§ What you need to do
Where a line of the data holds the word "Given", copy that line.

Source data START

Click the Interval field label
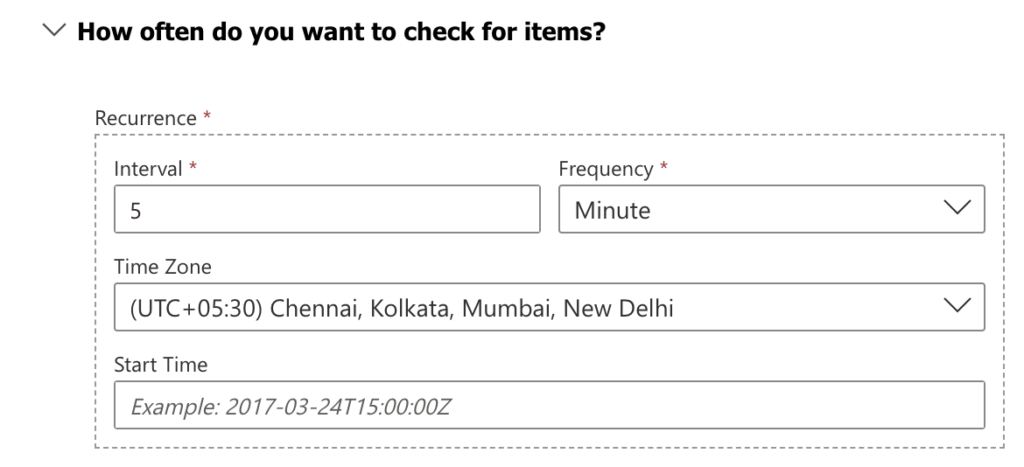 click(148, 169)
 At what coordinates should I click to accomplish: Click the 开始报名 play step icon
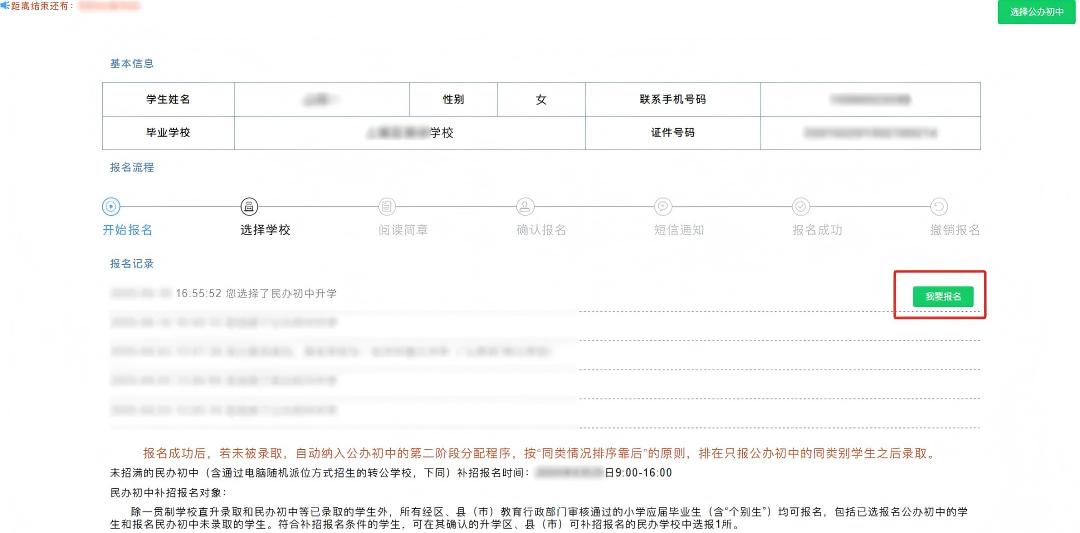[111, 206]
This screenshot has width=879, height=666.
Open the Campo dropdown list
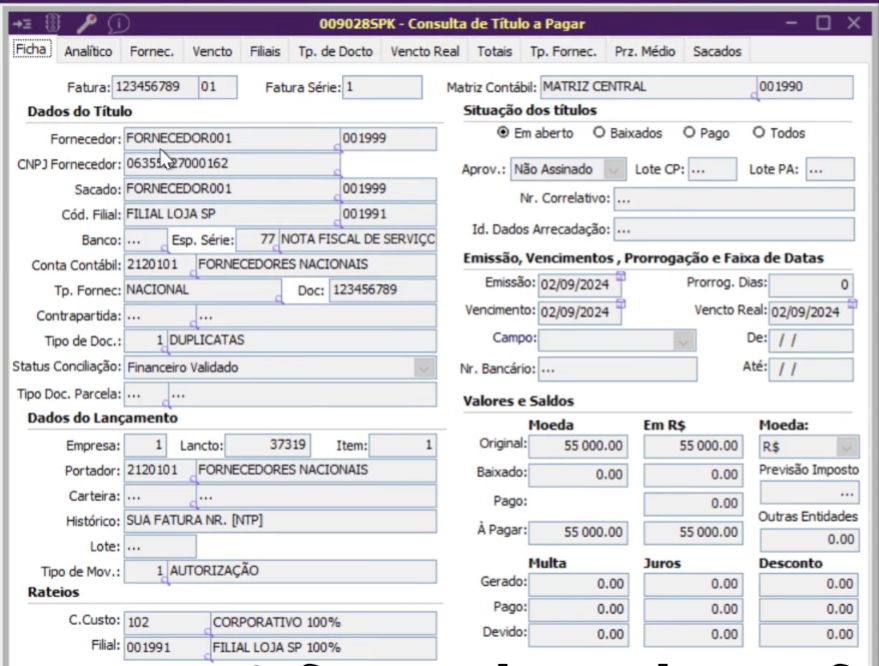(x=683, y=341)
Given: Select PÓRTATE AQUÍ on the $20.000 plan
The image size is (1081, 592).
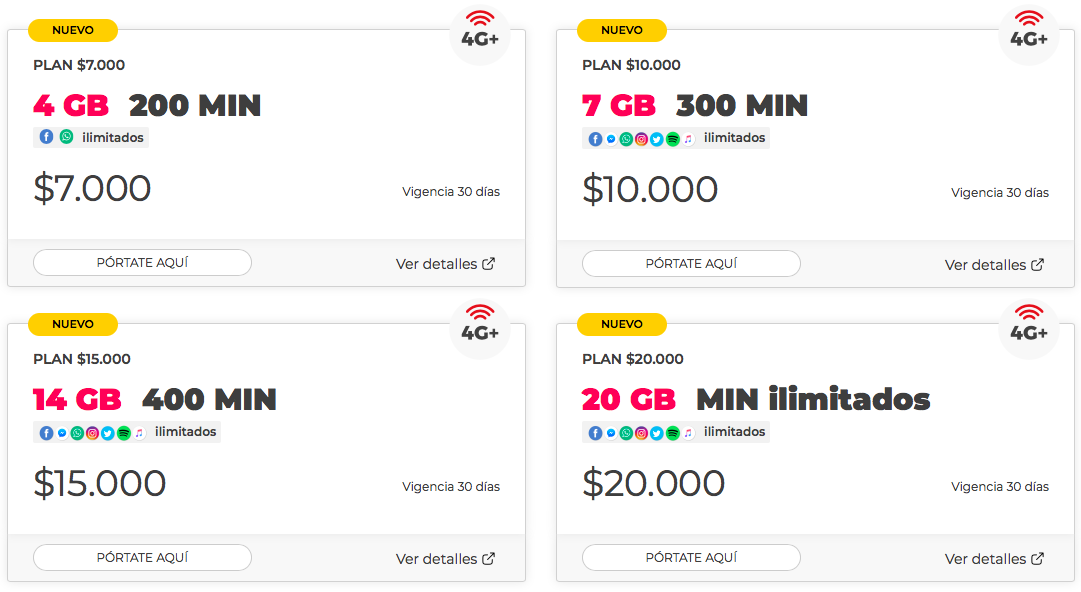Looking at the screenshot, I should (691, 557).
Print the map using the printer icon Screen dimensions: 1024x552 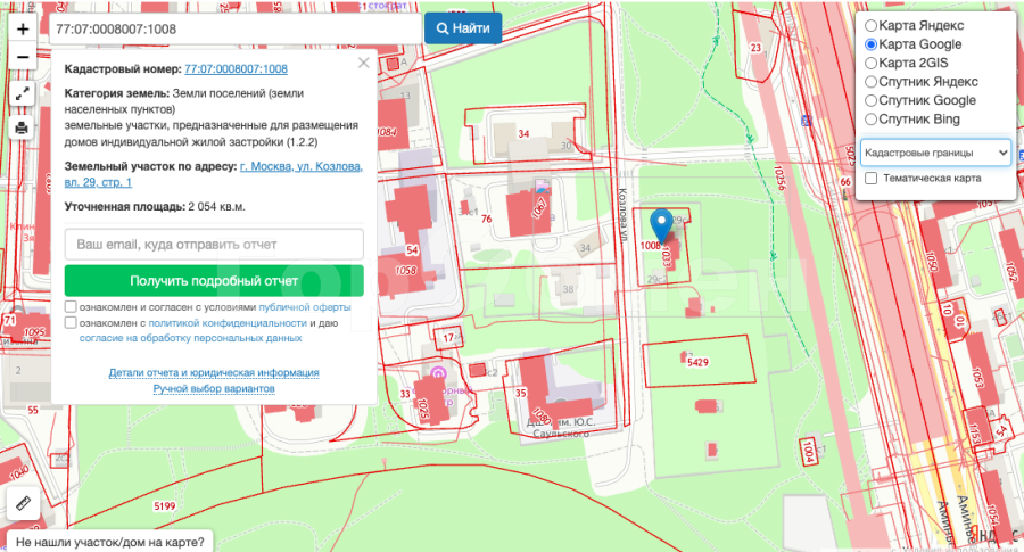pos(22,128)

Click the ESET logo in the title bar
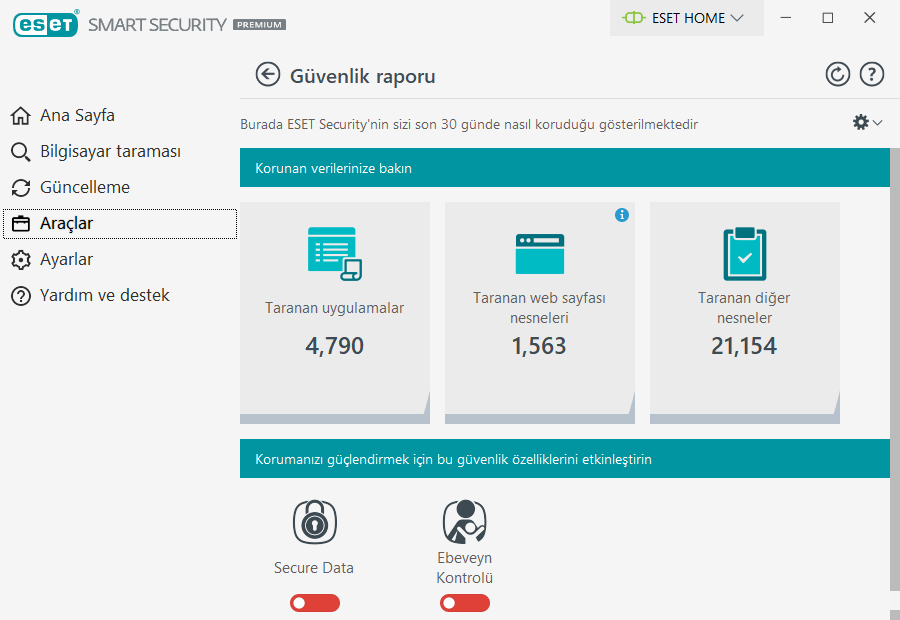tap(46, 24)
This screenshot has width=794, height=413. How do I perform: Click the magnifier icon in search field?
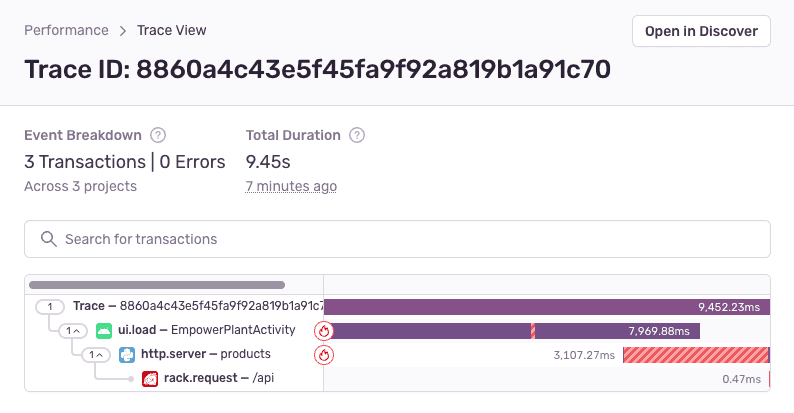[49, 239]
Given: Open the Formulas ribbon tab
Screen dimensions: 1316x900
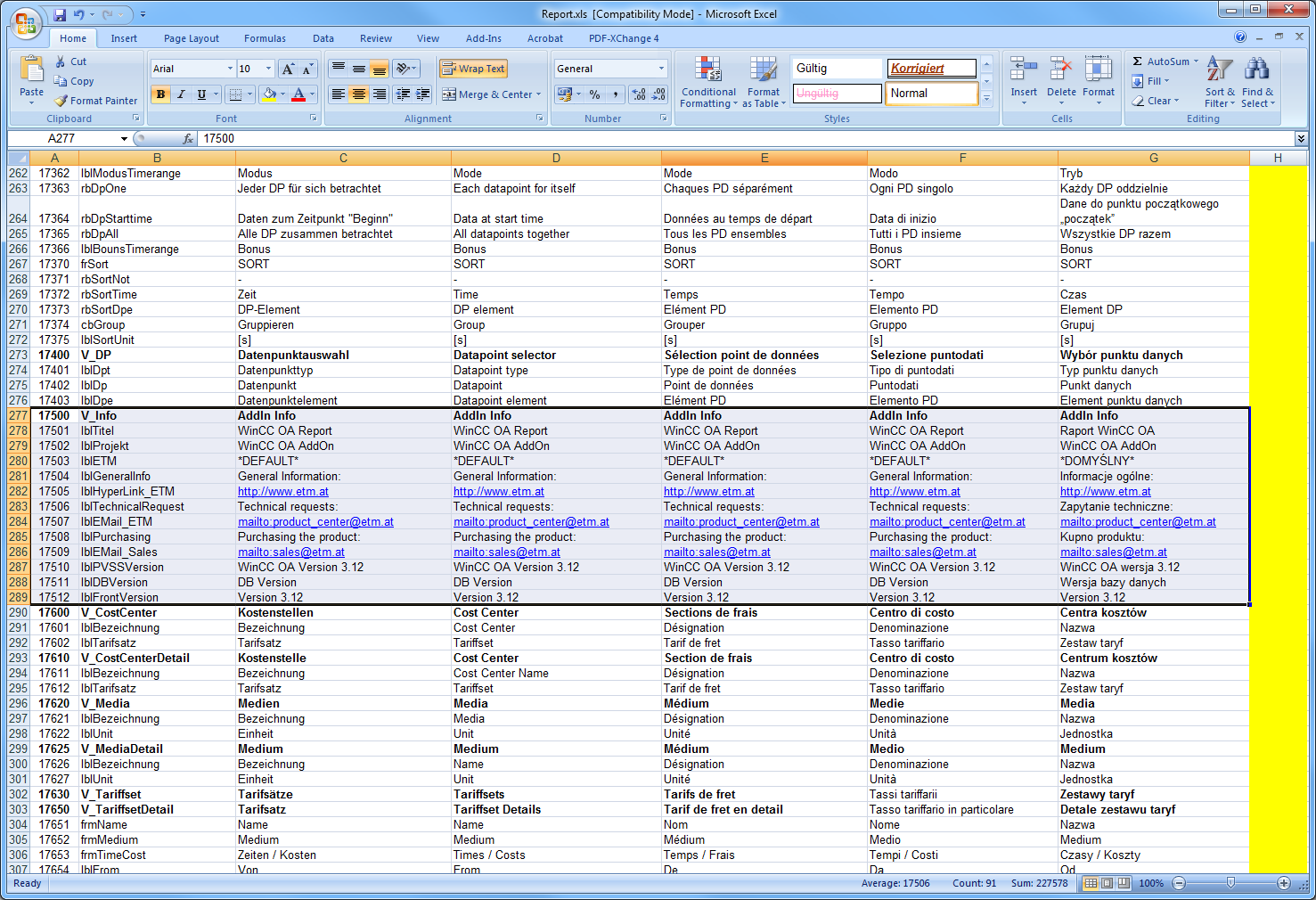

Source data END

§ Task answer
Given: Select PÓRTATE AQUÍ on the $20.000 plan
Given: Open the Formulas ribbon tab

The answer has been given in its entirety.